Stop the constrained decoder at sentence boundaries by FuJacob · Pull Request #517 · FuJacob/cotabby

FuJacob · 2026-06-02T01:04:12Z

Summary

Adds a sentence-boundary stop to the deterministic constrained decoder so a completion ends cleanly
at the end of one sentence instead of running into the next. After committing a token that carried an
ASCII sentence terminator, the decoder decodes the accumulated bytes and stops when they end a
sentence (a terminal ., !, or ?, allowing a trailing run of closing quotes/brackets). The
period case reuses the existing SentenceBoundaryClassifier disambiguation, so decimals ("1.2"),
list numbers ("1."), single-letter initials ("U.S."), and abbreviations ("e.g.", "Mr.") do not stop
generation early.

This affects only the constrained decode path (the cotabbyConstrainedDecoderEnabled developer
flag, default off); the shipping sampler path is unchanged.

Validation

xcodebuild ... test ... CODE_SIGNING_ALLOWED=NO CODE_SIGNING_REQUIRED=NO \
  -only-testing:CotabbyTests/SentenceBoundaryClassifierTests \
  -only-testing:CotabbyTests/SuggestionSessionReconcilerTests
# ** TEST SUCCEEDED ** — incl. 8 new endsSentence cases (terminal vs abbreviation/decimal/initial,
#   closing-punctuation walk-back, trailing whitespace, empty string)
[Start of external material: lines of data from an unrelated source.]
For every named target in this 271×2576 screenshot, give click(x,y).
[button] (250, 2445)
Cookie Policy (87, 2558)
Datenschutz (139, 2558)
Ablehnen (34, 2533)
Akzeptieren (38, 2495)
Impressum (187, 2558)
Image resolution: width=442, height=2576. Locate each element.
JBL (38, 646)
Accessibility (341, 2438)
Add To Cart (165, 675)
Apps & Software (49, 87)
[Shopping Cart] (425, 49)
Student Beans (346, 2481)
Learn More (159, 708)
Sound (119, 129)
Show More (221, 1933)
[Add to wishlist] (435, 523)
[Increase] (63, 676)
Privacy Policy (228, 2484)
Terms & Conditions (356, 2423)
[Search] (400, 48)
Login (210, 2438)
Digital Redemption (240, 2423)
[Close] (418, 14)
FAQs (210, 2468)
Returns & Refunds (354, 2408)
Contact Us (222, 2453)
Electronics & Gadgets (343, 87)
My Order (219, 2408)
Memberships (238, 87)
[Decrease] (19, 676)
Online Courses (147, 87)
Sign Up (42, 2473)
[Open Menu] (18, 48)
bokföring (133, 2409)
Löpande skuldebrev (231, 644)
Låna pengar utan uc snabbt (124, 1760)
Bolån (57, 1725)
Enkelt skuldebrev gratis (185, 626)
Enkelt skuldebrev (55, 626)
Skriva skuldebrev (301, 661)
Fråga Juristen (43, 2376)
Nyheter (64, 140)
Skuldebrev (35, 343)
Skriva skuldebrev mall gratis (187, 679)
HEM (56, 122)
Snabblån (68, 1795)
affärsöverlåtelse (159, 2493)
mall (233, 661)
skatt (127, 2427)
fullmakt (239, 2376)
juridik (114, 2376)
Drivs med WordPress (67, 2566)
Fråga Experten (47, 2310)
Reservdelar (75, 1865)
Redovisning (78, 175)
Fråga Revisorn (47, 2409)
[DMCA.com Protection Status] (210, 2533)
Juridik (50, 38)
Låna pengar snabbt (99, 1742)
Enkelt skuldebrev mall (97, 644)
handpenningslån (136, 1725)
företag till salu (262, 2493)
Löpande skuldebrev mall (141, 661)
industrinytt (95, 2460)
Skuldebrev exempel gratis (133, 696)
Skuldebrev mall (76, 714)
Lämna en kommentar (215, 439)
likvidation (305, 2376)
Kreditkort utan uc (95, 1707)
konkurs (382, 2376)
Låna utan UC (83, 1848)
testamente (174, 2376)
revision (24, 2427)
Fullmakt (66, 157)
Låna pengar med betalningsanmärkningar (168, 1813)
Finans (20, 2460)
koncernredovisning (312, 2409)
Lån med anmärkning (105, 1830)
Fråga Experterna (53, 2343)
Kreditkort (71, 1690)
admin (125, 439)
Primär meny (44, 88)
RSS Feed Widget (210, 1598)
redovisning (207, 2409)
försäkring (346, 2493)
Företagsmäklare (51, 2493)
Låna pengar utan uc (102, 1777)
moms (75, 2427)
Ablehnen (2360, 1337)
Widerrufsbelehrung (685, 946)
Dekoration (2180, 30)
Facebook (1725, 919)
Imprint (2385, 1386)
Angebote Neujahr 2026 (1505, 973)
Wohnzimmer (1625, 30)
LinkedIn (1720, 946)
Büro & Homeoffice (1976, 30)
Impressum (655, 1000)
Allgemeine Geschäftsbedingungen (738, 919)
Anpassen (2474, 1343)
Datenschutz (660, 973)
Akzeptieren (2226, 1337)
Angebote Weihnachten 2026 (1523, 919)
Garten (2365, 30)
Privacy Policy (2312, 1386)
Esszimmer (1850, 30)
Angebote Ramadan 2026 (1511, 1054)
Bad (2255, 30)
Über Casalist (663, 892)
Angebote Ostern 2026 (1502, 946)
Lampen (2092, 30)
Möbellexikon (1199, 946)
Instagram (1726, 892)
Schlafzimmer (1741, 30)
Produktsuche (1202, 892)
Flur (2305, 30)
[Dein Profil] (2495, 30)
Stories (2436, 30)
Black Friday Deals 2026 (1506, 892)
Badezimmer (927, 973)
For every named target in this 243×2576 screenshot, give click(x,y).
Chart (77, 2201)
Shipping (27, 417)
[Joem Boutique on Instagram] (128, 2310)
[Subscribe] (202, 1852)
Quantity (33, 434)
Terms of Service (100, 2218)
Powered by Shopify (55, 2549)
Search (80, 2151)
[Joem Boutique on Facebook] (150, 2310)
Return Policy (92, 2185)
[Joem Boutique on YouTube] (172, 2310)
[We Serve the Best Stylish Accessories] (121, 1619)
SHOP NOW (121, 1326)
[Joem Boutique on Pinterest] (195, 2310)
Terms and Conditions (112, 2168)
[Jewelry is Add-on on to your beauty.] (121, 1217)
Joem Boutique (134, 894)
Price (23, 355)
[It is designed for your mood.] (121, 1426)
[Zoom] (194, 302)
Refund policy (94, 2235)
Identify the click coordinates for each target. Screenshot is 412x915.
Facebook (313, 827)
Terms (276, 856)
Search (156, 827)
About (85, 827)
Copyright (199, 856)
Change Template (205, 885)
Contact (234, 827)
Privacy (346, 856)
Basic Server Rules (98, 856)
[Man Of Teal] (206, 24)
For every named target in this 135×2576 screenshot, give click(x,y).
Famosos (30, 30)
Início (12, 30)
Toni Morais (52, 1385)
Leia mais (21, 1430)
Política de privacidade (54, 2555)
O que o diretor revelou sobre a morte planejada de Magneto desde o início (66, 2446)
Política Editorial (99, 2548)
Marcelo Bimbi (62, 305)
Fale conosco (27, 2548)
swiftlint --strict --quiet   # exit 0 (kept runConstrainedDecode under the cyclomatic-complexity
                             # budget by folding the pre-commit stop checks into one helper)

Linked issues

None. Brings the constrained decoder closer to the intended "predict a short continuation, stop at a
sentence boundary" behavior.

Risk / rollout notes

Constrained path only, which is default-off, so there is no change to shipped suggestion
behavior. It is a building block toward making that path good enough to enable by default (which
still needs on-device evaluation).
The boundary decode runs only when a token carried an ASCII ./!/?, so the steady decode path
stays on raw byte accumulation with a single decode at the end. Non-ASCII terminators (CJK 。！？)
are not yet handled and fall through to the existing token-budget stop.

Greptile Summary

Adds sentence-boundary stopping to the constrained decoder (cotabbyConstrainedDecoderEnabled dev flag, default off). After each committed token, if its bytes contain an ASCII terminator (./!/?), the accumulated completion is decoded and SentenceBoundaryClassifier.endsSentence is consulted; the loop breaks with stopReason = \"sentence_boundary\" when a true sentence end is detected. The PR also refactors the pre-commit EOS/newline checks into a single preCommitStopReason helper to stay under the cyclomatic-complexity budget.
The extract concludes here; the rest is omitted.